Cardiovascular Institute and Perelman School of Medicine, University of Pennsylvania, Philadelphia, Pennsylvania, USA.
Department of Chemistry and Lewis-Sigler Institute for Integrative Genomics, Princeton University, Princeton, New Jersey, USA.
J Clin Invest. 2018 Oct 1;128(10):4543-4556. doi: 10.1172/JCI120912. Epub 2018 Sep 17.
The M2 isoform of pyruvate kinase (PKM2) is highly expressed in most cancer cells, and has been studied extensively as a driver of oncogenic metabolism. In contrast, the role of PKM2 in nontransformed cells is little studied, and nearly nothing is known of its role, if any, in quiescent cells. We show here that endothelial cells express PKM2 almost exclusively over PKM1. In proliferating endothelial cells, PKM2 is required to suppress p53 and maintain cell cycle progression. In sharp contrast, PKM2 has a strikingly different role in quiescent endothelial cells, where inhibition of PKM2 leads to degeneration of tight junctions and barrier function. Mechanistically, PKM2 regulates barrier function independently of its canonical activity as a pyruvate kinase. Instead, PKM2 suppresses NF-kB and its downstream target, the vascular permeability factor angiopoietin 2. As a consequence, loss of endothelial cell PKM2 in vivo predisposes mice to VEGF-induced vascular leak, and to severe bacteremia and death in response to sepsis. Together, these data demonstrate new roles of PKM2 in quiescent cells, and highlight the need for caution in developing cancer therapies that target PKM2.

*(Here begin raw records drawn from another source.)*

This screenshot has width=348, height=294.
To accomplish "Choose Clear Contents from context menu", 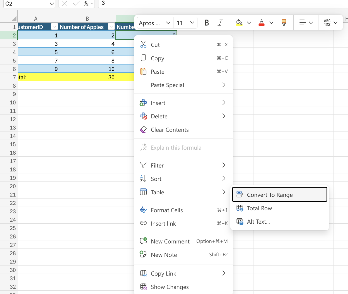I will (x=170, y=130).
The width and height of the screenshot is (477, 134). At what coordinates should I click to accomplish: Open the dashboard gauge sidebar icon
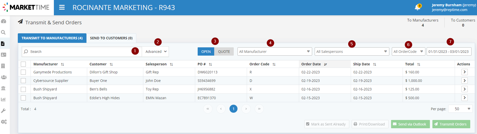(4, 21)
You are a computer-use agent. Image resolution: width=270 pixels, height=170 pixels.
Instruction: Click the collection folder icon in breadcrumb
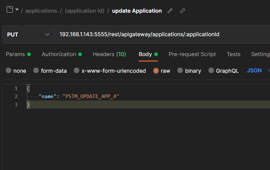point(10,10)
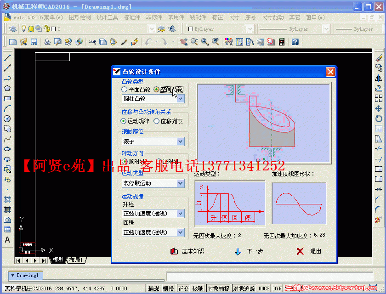Open the calculator icon on the standard toolbar
This screenshot has height=294, width=386.
coord(282,42)
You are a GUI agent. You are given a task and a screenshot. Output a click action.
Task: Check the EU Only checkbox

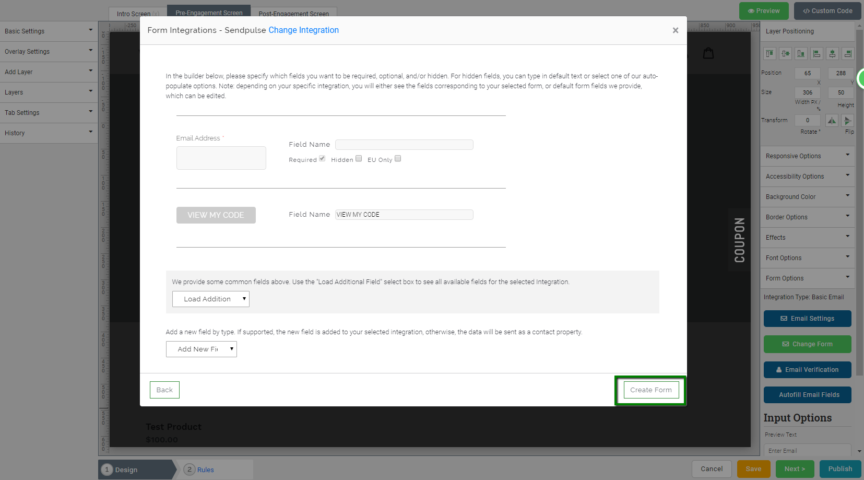[x=398, y=159]
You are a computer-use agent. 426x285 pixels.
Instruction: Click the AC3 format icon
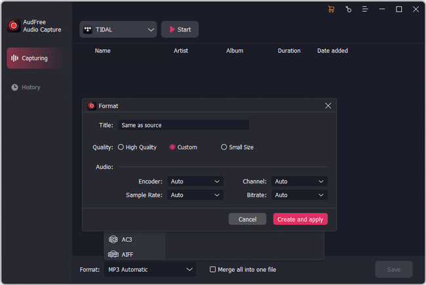pos(113,240)
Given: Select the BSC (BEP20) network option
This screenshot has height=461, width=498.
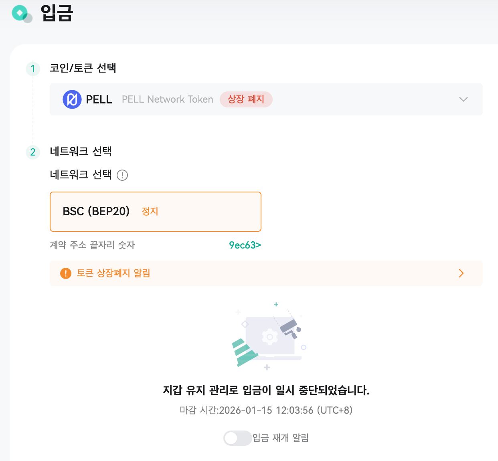Looking at the screenshot, I should click(156, 212).
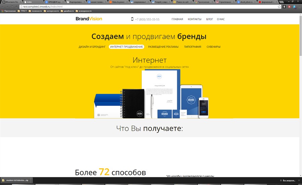Open the ТРАСТ bookmarks folder
This screenshot has height=185, width=302.
22,11
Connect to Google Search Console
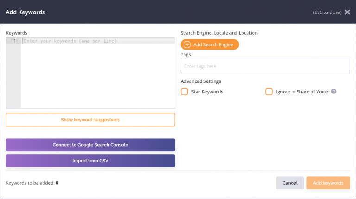The width and height of the screenshot is (356, 199). pyautogui.click(x=90, y=145)
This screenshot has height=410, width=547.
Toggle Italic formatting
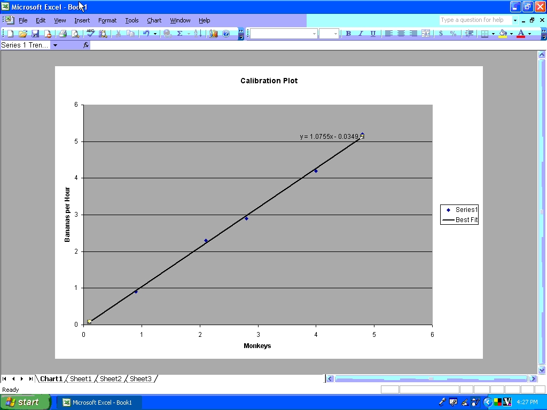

丙酮酸激酶 M2 同工酶(PKM2)在大多数癌细胞中高度表达,作为致癌代谢的驱动因素,已经得到了广泛研究。相比之下,PKM2 在未转化细胞中的作用研究甚少,对于其在静止细胞中的作用,如果有的话,几乎一无所知。我们在这里表明内皮细胞表达的 PKM2 几乎完全超过 PKM1。在增殖的内皮细胞中,PKM2 被需要来抑制 p53 并维持细胞周期进程。与此形成鲜明对比的是,PKM2 在静止的内皮细胞中具有截然不同的作用,其中 PKM2 的抑制导致紧密连接和屏障功能的退化。从机制上讲,PKM2 调节屏障功能独立于其作为丙酮酸激酶的典型活性。相反,PKM2 抑制 NF-kB 及其下游靶标血管通透性因子血管生成素 2。因此,内皮细胞中 PKM2 的缺失使小鼠易发生 VEGF 诱导的血管渗漏,并在败血症时易发生严重的菌血症和死亡。总的来说,这些数据表明 PKM2 在静止细胞中的新作用,并强调在开发针对 PKM2 的癌症治疗方法时需要谨慎。